Lo sguardo di Gerardo Gerard mentre ricorda gli appigli di  "Survoliamo".
Lo sguardo di Gerardo Gerard mentre ricorda gli appigli di “Survoliamo”.

Ma sorvoliamo, anche noi, sui buffi dettagli di questa cordata di “cardiopatici” (magari un giorno ne parleremo). Torniamo a “Survoliamo”, ed il perché è presto detto: Sergio ha deciso di aggiornare e rivisitare la chiodatura della via, riportando luce su quelle protezioni ormai corrose dalla ruggine. 

La via parte poco a sinistra dell’attuale “Linea grigia” e sale su diritta sotto il tetto che viene superato nel suo lato sinistro. Una volta sopra il tettino si arriva in sosta. Il secondo tiro sale tutta la spettacolare placca bianca salendo costantemente verso destra.

Survoliamo
Survoliamo

I passi difficili si raccolgono attorno alla sosta, nei metri finali del primo tiro e nella parte iniziale del secondo. Gerardo ricorda quella prima salita attraverso le sensazioni.
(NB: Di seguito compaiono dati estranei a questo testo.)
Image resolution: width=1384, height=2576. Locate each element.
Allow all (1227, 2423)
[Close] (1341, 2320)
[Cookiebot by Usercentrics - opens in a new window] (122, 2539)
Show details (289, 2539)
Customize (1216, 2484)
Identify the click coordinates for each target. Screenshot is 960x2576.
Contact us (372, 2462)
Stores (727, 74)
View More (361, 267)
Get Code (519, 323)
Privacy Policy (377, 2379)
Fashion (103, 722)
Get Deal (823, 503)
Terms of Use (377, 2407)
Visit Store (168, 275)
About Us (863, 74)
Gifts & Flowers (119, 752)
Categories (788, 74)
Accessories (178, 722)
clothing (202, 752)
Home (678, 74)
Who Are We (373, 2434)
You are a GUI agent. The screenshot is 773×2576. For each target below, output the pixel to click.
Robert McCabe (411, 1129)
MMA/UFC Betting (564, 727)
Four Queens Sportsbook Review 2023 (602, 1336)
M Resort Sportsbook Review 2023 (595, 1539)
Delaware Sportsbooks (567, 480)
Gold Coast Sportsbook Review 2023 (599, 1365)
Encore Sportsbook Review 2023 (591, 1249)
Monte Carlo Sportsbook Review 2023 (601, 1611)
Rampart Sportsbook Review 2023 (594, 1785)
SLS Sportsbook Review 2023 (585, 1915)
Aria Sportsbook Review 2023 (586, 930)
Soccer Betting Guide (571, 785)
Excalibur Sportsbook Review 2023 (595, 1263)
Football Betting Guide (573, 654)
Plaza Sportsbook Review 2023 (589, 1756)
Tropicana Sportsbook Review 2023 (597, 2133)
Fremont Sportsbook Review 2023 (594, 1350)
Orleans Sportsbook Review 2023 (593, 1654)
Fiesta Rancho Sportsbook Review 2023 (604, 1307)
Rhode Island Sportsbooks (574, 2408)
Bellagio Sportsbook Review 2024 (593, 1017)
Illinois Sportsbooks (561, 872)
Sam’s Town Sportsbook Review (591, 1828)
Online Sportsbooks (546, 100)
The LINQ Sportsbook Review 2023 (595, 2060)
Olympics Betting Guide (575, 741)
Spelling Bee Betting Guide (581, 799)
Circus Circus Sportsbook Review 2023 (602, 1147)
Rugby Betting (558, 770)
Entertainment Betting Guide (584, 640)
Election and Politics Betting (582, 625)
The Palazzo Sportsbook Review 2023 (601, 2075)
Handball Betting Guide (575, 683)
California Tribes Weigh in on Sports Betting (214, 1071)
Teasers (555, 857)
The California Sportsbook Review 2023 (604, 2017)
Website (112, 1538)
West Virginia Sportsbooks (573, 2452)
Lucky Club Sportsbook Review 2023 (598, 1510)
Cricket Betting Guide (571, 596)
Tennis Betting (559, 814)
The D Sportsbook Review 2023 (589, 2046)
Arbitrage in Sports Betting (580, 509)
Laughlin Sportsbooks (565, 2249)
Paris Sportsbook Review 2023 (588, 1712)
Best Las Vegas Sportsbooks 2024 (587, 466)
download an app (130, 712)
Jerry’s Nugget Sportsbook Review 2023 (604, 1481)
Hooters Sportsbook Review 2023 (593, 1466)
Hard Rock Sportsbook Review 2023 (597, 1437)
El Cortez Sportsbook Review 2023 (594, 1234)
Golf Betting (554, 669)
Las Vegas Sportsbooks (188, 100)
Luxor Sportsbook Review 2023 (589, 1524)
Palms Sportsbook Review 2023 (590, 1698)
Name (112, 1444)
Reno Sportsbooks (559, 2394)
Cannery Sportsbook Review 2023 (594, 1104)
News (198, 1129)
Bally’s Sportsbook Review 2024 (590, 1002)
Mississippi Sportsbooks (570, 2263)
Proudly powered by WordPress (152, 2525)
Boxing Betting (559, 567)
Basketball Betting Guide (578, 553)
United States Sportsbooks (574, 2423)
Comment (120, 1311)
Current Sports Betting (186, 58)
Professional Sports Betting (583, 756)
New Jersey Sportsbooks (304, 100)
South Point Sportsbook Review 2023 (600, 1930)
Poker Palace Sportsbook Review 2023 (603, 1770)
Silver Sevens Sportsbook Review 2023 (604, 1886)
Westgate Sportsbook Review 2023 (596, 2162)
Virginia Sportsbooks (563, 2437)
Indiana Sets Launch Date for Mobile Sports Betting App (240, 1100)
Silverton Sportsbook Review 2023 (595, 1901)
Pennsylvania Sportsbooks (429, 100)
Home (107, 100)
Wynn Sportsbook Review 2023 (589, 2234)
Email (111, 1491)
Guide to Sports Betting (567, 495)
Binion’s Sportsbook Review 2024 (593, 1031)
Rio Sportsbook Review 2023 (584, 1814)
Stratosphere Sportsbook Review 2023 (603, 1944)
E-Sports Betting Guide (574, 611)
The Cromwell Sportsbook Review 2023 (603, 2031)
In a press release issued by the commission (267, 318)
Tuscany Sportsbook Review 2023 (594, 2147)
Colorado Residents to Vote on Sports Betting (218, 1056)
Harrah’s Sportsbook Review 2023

Sono i colori che marchiano quel ricordo, parla dei tratti difficili, di una roccia bianca in modo inusuale frutto di una lavorazione molto intensa da parte del ghiaccio.

 

Ed è bello notare l’attenzione con cui centellina le parole, la certezza che ogni parola di troppo andrà a rovinare quanto è stato vissuto in parete. Non è la GoPro sul casco o il cellulare in mano per fotografare a rendere eterna un’esperienza. Il segreto della durata nel tempo di ciò che si è fatto non sta nella documentazione sui social ma nella registrazione attenta e silenziosa di ogni emozione, nel fare tutt’uno con quello che si sta vivendo. Gerardo lo sa bene e teme anche la comunicazione. È convinto che la parola abbia il potere di sgretolare ogni esperienza. Ed è per questo che parla pesando ogni suono che fa uscire di bocca. Parlare di questo vissuto è quasi un’estorsione compiuta da un certo senso di dovere verso la verità di ciò che è stato. Quella verità che si rivela nelle crepe della Storia ufficiale.

Gerardo con le parole e Sergio con la pratica fanno cordata anche in questo “sentire”. Richiodare per un senso del dovere, quasi inconsciamente costretti da un desiderio di verità. Per riaprire gli occhi in modo diverso su una parete che oggi è spesso letta nelle sue linee più facili. Richiodare per affermare un senso estetico dimenticato, si badi bene, non certo migliore dell’attuale, semplicemente “differente” e da affiancare a quello oggi in voga. Pluralità come valore aggiunto.

Survoliamo è oggi pronta per nuove salite. Alla stregua di una via da liberare, è anche da ri-gradare alla luce dei nuovi “standard”. La prima lunghezza era stata gradata 5c/6a, mentre la seconda si spingeva al 6b. Gradi sicuramente stretti da rivedere e correggere, da armonizzare con il resto della parete. La sosta “appesa” tra L1 e L2 è oggi confortata da un poggiapiedi in legno. Per la calata dal secondo tiro, essendo fuori linea, Sergio ha posizionato una sosta sulla verticale, per agevolare il ritorno a terra. 

Per una volta, 1987 & 2022 cercano un accordo per il bene di entrambi.

C’è un prima e un dopo… e ci sarà ancora, magari nel 2060, ma questa è un’altra storia che sarà scritta da altri. 

Ai posteri e futuri scrivani lasciamo qualche traccia oggettiva, qualche foto per ricostruire il percorso fatto… del resto sarebbe impossibile trasmettere l’immutata energia che si è trasmessa dal 1987 a oggi e che per l’occasione si è radunata attorno a un tavolino del bar del King Rock. 

Esiste una bellezza che non trova parole e non trova azione ma si respira nell’aria.

Con un perché che devo cercare dentro, mi risuona una frase del “Cirano” di Guccini: “Le verità cercate per terra da maiali, tenetevi le ghiande, lasciatemi le ali”. 

Saluto Sergio e Gerardo con il tardivo e terribile sospetto che in tanti anni di scalate, loro, siano riusciti a trovare il modo per volare sulle pareti.

Andrea Tosi


N.B. Articolo scritto per la rubrica “c’era una volta” del King Rock Journal.